Unanimity, Consensus and Peripheral Parties as Determinants of EU Policy Coordination in Federal Member States

  • Álvaro Morcillo Laiz
Original Article

Abstract

EU scholars have long argued that regions can shape the integration process, but there is no agreement on why this is so. While some authors consider constitutional powers, intergovernmental relations, or differentiated regional elites as independent variables, those interested in Europeanization argue that the ‘transformative power of Europe’ enticed both central and regional governments to adopt consensual policy styles, akin to those prevailing in the EU. Accordingly, new territorial arrangements would have made effective participation in the integration process possible. However, scholars have failed to pay due consideration to a crucial factor: the decision-making rule employed in the coordination mechanisms. In this article, I argue that cooperation among regions actually depends mostly on whether decisions are taken by consensus or unanimity. Common regional positions and impacts on EU decisions become unlikely if peripheral parties increase the levels of conflict. The arguments build on theoretical warrants taken from actor-centered institutionalism.

Keywords

European Union cooperative federalism peripheral parties audiovisual policy cohesion policy decision-making rules 

Notes

Acknowledgements

This article has benefited from valuable comments from Lorena Ruano and Andreas Schedler, as well as from the reviewers and editors of Comparative European Politics.
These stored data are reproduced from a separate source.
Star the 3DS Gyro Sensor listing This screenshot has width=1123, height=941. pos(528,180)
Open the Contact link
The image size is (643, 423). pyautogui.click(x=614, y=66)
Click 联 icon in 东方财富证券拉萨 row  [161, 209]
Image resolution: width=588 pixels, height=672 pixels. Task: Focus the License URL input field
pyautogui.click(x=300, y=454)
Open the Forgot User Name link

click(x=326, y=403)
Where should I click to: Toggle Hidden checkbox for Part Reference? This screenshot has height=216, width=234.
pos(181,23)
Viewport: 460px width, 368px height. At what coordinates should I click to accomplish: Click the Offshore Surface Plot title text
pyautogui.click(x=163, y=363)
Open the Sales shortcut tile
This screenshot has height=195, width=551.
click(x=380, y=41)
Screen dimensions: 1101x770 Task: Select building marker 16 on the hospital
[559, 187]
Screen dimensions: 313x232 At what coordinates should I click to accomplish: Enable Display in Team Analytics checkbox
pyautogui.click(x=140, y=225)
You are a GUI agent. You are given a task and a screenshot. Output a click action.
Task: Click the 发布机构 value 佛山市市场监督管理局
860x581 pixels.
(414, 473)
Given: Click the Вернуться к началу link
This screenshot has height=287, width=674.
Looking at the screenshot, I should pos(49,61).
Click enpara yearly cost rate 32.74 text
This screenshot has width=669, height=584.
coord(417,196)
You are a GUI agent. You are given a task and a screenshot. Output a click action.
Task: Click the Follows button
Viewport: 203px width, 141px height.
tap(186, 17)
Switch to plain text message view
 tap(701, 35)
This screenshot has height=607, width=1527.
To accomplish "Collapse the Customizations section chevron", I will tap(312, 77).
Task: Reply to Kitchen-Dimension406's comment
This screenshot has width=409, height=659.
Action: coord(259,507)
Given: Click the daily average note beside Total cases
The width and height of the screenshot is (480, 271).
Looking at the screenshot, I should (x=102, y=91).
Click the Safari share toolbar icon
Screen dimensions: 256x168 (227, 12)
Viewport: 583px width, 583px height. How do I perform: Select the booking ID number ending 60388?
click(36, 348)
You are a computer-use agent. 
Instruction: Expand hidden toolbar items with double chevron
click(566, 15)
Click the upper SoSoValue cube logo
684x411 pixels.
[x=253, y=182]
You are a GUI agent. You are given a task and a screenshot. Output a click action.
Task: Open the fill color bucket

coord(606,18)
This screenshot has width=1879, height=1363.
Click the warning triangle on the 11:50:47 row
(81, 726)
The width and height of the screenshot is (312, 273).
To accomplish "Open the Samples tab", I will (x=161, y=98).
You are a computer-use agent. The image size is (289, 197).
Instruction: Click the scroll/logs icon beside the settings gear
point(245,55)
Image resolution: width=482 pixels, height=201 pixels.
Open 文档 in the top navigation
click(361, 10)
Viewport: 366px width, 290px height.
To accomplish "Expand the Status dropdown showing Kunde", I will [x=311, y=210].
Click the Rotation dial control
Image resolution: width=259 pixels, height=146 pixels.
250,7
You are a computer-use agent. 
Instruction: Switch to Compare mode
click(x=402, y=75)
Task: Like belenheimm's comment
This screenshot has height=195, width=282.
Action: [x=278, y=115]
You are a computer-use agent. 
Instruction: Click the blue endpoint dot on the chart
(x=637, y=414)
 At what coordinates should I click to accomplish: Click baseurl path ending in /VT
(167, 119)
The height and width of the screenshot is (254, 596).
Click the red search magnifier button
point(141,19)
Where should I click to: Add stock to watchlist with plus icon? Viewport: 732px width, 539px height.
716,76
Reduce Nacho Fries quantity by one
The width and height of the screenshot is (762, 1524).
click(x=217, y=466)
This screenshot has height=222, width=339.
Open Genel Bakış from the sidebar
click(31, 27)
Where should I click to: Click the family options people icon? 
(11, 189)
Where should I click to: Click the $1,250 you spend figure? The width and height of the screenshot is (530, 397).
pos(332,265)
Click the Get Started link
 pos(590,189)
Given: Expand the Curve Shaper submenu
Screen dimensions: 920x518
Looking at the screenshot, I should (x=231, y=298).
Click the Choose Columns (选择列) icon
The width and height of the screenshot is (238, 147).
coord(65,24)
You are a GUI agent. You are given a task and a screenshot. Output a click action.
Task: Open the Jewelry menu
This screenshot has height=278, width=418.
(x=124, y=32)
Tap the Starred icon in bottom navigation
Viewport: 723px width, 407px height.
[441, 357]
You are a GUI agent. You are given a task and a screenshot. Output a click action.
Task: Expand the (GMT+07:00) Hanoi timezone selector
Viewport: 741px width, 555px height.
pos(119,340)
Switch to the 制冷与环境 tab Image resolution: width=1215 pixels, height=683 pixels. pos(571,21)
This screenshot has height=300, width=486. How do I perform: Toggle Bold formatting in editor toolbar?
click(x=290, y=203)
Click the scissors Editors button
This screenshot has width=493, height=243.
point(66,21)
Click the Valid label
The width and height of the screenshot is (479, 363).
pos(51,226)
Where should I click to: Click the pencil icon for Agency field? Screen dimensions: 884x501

Mark Aspinwall also provided valuable help, including feedback on previous drafts. José María Pérez Medina, at the time at the Spanish Ministerio de Administraciones Públicas, has generously shared experiences and documents. The research assistance of José Miguel Olvera is also gratefully acknowledged. I finished the article while I was a fellow in the Global Governance Unit at the Berlin Social Science Center (WZB) on a grant from the German Academic Exchange Service (DAAD). All errors and shortcomings remain my sole responsibility.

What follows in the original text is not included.